■ **Reading passage**

-- START --

Table of Contents

ESPresense

The ESPresense(sic) support is part of the MQTT client plugin. To use this please first setup an MQTT client plugin instance and check the “Enable ESPresense Support” checkbox on it’s setup before continuing.

ESPresense is a firmware for devices like ESP32 or similar devices that can read the signals from many bluetooth devices and give an approximate signal strength and therefore an approximate distance that blue tooth device is from the ESPresense device. With several of these in strategic positions and a little tweaking of their settings it is possible to get a good idea what room or area a device currently is. This has many excellent use cases about when to turn off lights, or when not to, or who is present approximately where. I don’t think I would recommend this for turning on lights as it can sometimes take a few seconds for everything to figure out what the closest ESPresense device is.

-- END --

■ **Dataset content**
-- START --

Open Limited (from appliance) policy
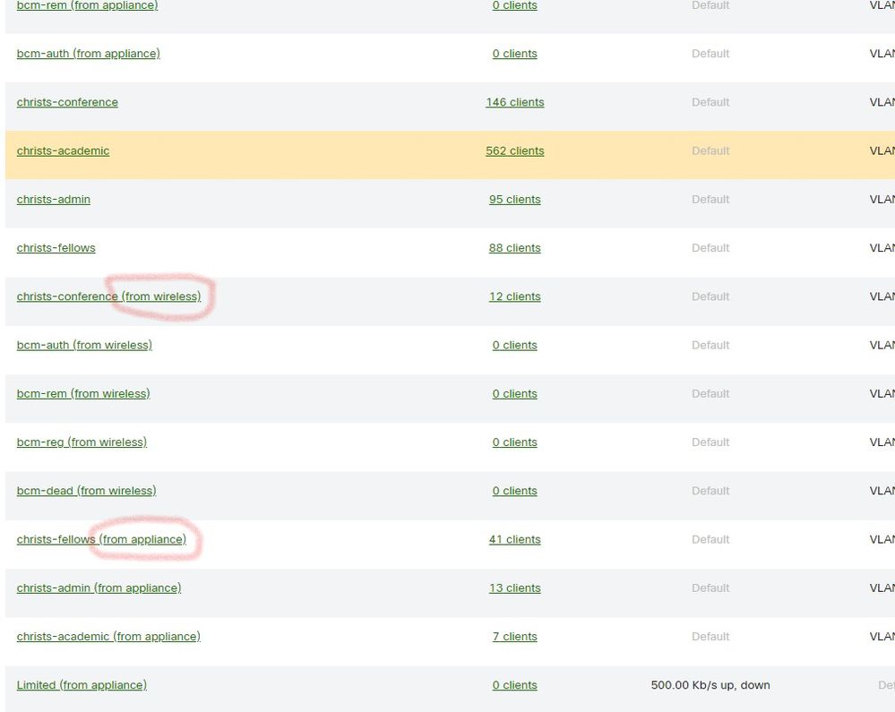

-- END --

■ **What you will do**
1. Answer these questions about the ESPresense passage, one per line:
(a) Which plugin is the ESPresense support part of?
(b) Which checkbox must be checked during that plugin's setup?
(c) What use does the passage not recommend ESPresense for, and why?
2. Write the next paragraph of the ESPresense passage, picking up after its last sentence.

■ **Answers to the exercises**
1.
(a) The MQTT client plugin.
(b) The "Enable ESPresense Support" checkbox.
(c) Turning on lights, because it can sometimes take a few seconds for everything to figure out which ESPresense device is closest.

2.
In order to have a useful system several ESPresense receivers will likely be needed. Luckily there are many supported boards which are all available relatively inexpensively in multi-packs on amazon, ebay or elsewhere. The settings in the devices will almost certainly need some adjustment and experimenting with. This is not meant to be a tutorial for loading the firmware, nor configuring the individual ESPresense devices. Please spend some time on the ESPresense website to get a handle on their usage.


Theory Of Operation:

Each of the ESPresense receivers sends a packet to the MQTT server with each reception of a blue tooth advertisement or other message that they might process. This gives an approximate distance from the receiver based on signal strength and is adjustable in the individual ESPresense devices settings.

Those measurements are kept in the XTension Device Presence Unit as documented below. Every second the Device Presence unit walks the list of it’s current messages, removing any that are older than the timeout as set in the Unit Settings. The one with the shortest distance is selected as the “room” where your Blue Tooth device is currently located.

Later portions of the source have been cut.